-- Data for this task follows --
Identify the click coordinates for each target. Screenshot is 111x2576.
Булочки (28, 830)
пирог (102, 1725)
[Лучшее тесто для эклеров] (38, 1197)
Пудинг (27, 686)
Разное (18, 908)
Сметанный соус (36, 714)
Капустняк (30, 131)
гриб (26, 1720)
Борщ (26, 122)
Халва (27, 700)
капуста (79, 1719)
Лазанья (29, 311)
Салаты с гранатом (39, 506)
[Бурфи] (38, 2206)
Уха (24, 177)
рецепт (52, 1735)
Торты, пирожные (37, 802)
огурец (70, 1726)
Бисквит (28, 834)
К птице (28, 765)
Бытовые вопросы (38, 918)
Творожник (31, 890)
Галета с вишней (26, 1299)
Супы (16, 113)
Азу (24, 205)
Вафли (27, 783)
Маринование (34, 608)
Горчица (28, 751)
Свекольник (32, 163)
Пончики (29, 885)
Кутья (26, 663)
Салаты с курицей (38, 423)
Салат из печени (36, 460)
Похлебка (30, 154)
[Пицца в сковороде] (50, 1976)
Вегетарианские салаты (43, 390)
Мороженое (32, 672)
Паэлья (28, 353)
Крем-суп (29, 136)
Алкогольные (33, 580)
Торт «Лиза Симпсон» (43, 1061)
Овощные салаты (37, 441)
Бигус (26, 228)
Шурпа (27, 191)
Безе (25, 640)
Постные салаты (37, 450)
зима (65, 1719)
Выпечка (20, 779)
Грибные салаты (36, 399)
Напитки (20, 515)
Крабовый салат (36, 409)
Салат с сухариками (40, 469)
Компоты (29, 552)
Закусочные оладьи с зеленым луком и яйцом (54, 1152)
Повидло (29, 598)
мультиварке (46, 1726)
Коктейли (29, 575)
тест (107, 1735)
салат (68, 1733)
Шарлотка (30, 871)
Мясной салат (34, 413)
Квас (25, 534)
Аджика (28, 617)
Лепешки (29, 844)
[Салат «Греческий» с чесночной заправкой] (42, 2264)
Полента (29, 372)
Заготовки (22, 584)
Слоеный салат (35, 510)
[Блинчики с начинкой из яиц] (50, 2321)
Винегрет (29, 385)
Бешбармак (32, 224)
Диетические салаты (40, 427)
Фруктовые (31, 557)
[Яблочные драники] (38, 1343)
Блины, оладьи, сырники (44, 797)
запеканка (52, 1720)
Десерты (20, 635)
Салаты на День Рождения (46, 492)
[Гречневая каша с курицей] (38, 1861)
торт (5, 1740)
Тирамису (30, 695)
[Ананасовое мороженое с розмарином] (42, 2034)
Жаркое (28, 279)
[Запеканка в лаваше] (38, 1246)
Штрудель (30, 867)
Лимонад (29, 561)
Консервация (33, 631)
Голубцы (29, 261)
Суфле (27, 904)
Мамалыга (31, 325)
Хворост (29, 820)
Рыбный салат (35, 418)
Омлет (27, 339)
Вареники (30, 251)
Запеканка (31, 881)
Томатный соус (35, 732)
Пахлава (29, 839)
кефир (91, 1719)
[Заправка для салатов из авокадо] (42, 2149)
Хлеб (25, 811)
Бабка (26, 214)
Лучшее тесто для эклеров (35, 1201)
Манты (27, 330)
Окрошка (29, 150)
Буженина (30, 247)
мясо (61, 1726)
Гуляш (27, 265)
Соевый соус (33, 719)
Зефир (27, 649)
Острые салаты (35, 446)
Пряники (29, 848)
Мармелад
-- Data for this task concluded --
§ Task prompt:
Copy exactly the lines running from the one that holds "огурец (70, 1726)" to the last line of the listing above. Include both of those lines.

§ Exercise result:
огурец (70, 1726)
Бисквит (28, 834)
К птице (28, 765)
Бытовые вопросы (38, 918)
Творожник (31, 890)
Галета с вишней (26, 1299)
Супы (16, 113)
Азу (24, 205)
Вафли (27, 783)
Маринование (34, 608)
Горчица (28, 751)
Свекольник (32, 163)
Пончики (29, 885)
Кутья (26, 663)
Салаты с курицей (38, 423)
Салат из печени (36, 460)
Похлебка (30, 154)
[Пицца в сковороде] (50, 1976)
Вегетарианские салаты (43, 390)
Мороженое (32, 672)
Паэлья (28, 353)
Крем-суп (29, 136)
Алкогольные (33, 580)
Торт «Лиза Симпсон» (43, 1061)
Овощные салаты (37, 441)
Бигус (26, 228)
Шурпа (27, 191)
Безе (25, 640)
Постные салаты (37, 450)
зима (65, 1719)
Выпечка (20, 779)
Грибные салаты (36, 399)
Напитки (20, 515)
Крабовый салат (36, 409)
Салат с сухариками (40, 469)
Компоты (29, 552)
Закусочные оладьи с зеленым луком и яйцом (54, 1152)
Повидло (29, 598)
мультиварке (46, 1726)
Коктейли (29, 575)
тест (107, 1735)
салат (68, 1733)
Шарлотка (30, 871)
Мясной салат (34, 413)
Квас (25, 534)
Аджика (28, 617)
Лепешки (29, 844)
[Салат «Греческий» с чесночной заправкой] (42, 2264)
Полента (29, 372)
Заготовки (22, 584)
Слоеный салат (35, 510)
[Блинчики с начинкой из яиц] (50, 2321)
Винегрет (29, 385)
Бешбармак (32, 224)
Диетические салаты (40, 427)
Фруктовые (31, 557)
[Яблочные драники] (38, 1343)
Блины, оладьи, сырники (44, 797)
запеканка (52, 1720)
Десерты (20, 635)
Салаты на День Рождения (46, 492)
[Гречневая каша с курицей] (38, 1861)
торт (5, 1740)
Тирамису (30, 695)
[Ананасовое мороженое с розмарином] (42, 2034)
Жаркое (28, 279)
[Запеканка в лаваше] (38, 1246)
Штрудель (30, 867)
Лимонад (29, 561)
Консервация (33, 631)
Голубцы (29, 261)
Суфле (27, 904)
Мамалыга (31, 325)
Хворост (29, 820)
Рыбный салат (35, 418)
Омлет (27, 339)
Вареники (30, 251)
Запеканка (31, 881)
Томатный соус (35, 732)
Пахлава (29, 839)
кефир (91, 1719)
[Заправка для салатов из авокадо] (42, 2149)
Хлеб (25, 811)
Бабка (26, 214)
Лучшее тесто для эклеров (35, 1201)
Манты (27, 330)
Окрошка (29, 150)
Буженина (30, 247)
мясо (61, 1726)
Гуляш (27, 265)
Соевый соус (33, 719)
Зефир (27, 649)
Острые салаты (35, 446)
Пряники (29, 848)
Мармелад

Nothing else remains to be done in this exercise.